» TASK DIRECTIONS: Once you have read the records, output them exactly.

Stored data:
○ ○ ○ ○ ○ ○ ○

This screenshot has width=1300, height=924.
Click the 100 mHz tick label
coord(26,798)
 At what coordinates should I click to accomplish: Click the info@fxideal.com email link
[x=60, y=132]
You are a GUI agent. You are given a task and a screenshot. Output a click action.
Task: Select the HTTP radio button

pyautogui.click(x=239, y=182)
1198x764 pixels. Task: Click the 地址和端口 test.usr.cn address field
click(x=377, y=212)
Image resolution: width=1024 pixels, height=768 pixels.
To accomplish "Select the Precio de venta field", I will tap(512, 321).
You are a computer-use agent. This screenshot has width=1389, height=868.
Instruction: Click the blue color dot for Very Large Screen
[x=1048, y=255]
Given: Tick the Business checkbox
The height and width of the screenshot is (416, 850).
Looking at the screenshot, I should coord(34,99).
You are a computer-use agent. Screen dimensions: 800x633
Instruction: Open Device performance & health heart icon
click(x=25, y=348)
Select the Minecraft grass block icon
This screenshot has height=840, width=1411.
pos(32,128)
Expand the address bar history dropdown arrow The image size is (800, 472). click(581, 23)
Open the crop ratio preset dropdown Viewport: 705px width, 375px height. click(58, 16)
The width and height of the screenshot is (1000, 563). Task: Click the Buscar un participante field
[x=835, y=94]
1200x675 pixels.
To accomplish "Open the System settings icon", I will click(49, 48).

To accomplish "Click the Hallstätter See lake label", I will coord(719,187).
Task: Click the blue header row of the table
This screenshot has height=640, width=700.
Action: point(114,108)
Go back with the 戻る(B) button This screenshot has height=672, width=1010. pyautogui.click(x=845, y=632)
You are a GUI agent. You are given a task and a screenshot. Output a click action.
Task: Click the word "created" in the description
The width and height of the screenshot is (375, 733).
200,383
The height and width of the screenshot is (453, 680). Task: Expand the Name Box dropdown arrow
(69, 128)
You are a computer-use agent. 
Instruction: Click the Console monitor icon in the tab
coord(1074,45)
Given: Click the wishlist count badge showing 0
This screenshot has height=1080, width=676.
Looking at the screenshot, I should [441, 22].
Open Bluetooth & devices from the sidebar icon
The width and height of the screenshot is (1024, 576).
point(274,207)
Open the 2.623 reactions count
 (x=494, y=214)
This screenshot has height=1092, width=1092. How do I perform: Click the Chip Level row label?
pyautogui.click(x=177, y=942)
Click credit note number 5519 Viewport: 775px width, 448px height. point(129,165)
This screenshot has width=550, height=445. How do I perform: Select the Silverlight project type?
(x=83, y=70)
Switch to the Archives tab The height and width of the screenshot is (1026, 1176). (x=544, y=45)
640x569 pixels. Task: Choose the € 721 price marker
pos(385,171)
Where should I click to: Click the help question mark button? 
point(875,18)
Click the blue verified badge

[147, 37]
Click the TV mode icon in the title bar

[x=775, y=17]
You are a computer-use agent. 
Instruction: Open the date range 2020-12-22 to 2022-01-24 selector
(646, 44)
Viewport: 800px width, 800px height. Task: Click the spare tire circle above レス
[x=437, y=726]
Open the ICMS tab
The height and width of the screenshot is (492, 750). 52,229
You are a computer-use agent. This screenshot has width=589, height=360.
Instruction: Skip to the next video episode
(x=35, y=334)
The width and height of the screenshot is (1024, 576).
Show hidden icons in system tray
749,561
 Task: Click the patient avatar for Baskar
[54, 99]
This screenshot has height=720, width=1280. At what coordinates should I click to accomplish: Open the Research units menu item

○ ○ ○ ○ ○ ○ ○

» SOLUTION TO THIS TASK:
This screenshot has width=1300, height=924.
Click the 100 mHz tick label
coord(26,798)
 At what coordinates should I click to accomplish: Click the info@fxideal.com email link
[x=60, y=132]
You are a GUI agent. You are given a task and a screenshot. Output a click action.
Task: Select the HTTP radio button

pyautogui.click(x=239, y=182)
1198x764 pixels. Task: Click the 地址和端口 test.usr.cn address field
click(x=377, y=212)
Image resolution: width=1024 pixels, height=768 pixels.
To accomplish "Select the Precio de venta field", I will tap(512, 321).
You are a computer-use agent. This screenshot has width=1389, height=868.
Instruction: Click the blue color dot for Very Large Screen
[x=1048, y=255]
Given: Tick the Business checkbox
The height and width of the screenshot is (416, 850).
Looking at the screenshot, I should coord(34,99).
You are a computer-use agent. Screen dimensions: 800x633
Instruction: Open Device performance & health heart icon
click(x=25, y=348)
Select the Minecraft grass block icon
This screenshot has height=840, width=1411.
pos(32,128)
Expand the address bar history dropdown arrow The image size is (800, 472). click(581, 23)
Open the crop ratio preset dropdown Viewport: 705px width, 375px height. click(58, 16)
The width and height of the screenshot is (1000, 563). Task: Click the Buscar un participante field
[x=835, y=94]
1200x675 pixels.
To accomplish "Open the System settings icon", I will click(49, 48).

To accomplish "Click the Hallstätter See lake label", I will coord(719,187).
Task: Click the blue header row of the table
This screenshot has height=640, width=700.
Action: point(114,108)
Go back with the 戻る(B) button This screenshot has height=672, width=1010. pyautogui.click(x=845, y=632)
You are a GUI agent. You are given a task and a screenshot. Output a click action.
Task: Click the word "created" in the description
The width and height of the screenshot is (375, 733).
200,383
The height and width of the screenshot is (453, 680). Task: Expand the Name Box dropdown arrow
(69, 128)
You are a computer-use agent. 
Instruction: Click the Console monitor icon in the tab
coord(1074,45)
Given: Click the wishlist count badge showing 0
This screenshot has height=1080, width=676.
Looking at the screenshot, I should [441, 22].
Open Bluetooth & devices from the sidebar icon
The width and height of the screenshot is (1024, 576).
point(274,207)
Open the 2.623 reactions count
 (x=494, y=214)
This screenshot has height=1092, width=1092. How do I perform: Click the Chip Level row label?
pyautogui.click(x=177, y=942)
Click credit note number 5519 Viewport: 775px width, 448px height. point(129,165)
This screenshot has width=550, height=445. How do I perform: Select the Silverlight project type?
(x=83, y=70)
Switch to the Archives tab The height and width of the screenshot is (1026, 1176). (x=544, y=45)
640x569 pixels. Task: Choose the € 721 price marker
pos(385,171)
Where should I click to: Click the help question mark button? 
point(875,18)
Click the blue verified badge

[147, 37]
Click the TV mode icon in the title bar

[x=775, y=17]
You are a computer-use agent. 
Instruction: Open the date range 2020-12-22 to 2022-01-24 selector
(646, 44)
Viewport: 800px width, 800px height. Task: Click the spare tire circle above レス
[x=437, y=726]
Open the ICMS tab
The height and width of the screenshot is (492, 750). 52,229
You are a computer-use agent. This screenshot has width=589, height=360.
Instruction: Skip to the next video episode
(x=35, y=334)
The width and height of the screenshot is (1024, 576).
Show hidden icons in system tray
749,561
 Task: Click the patient avatar for Baskar
[54, 99]
This screenshot has height=720, width=1280. At what coordinates should I click to accomplish: Open the Research units menu item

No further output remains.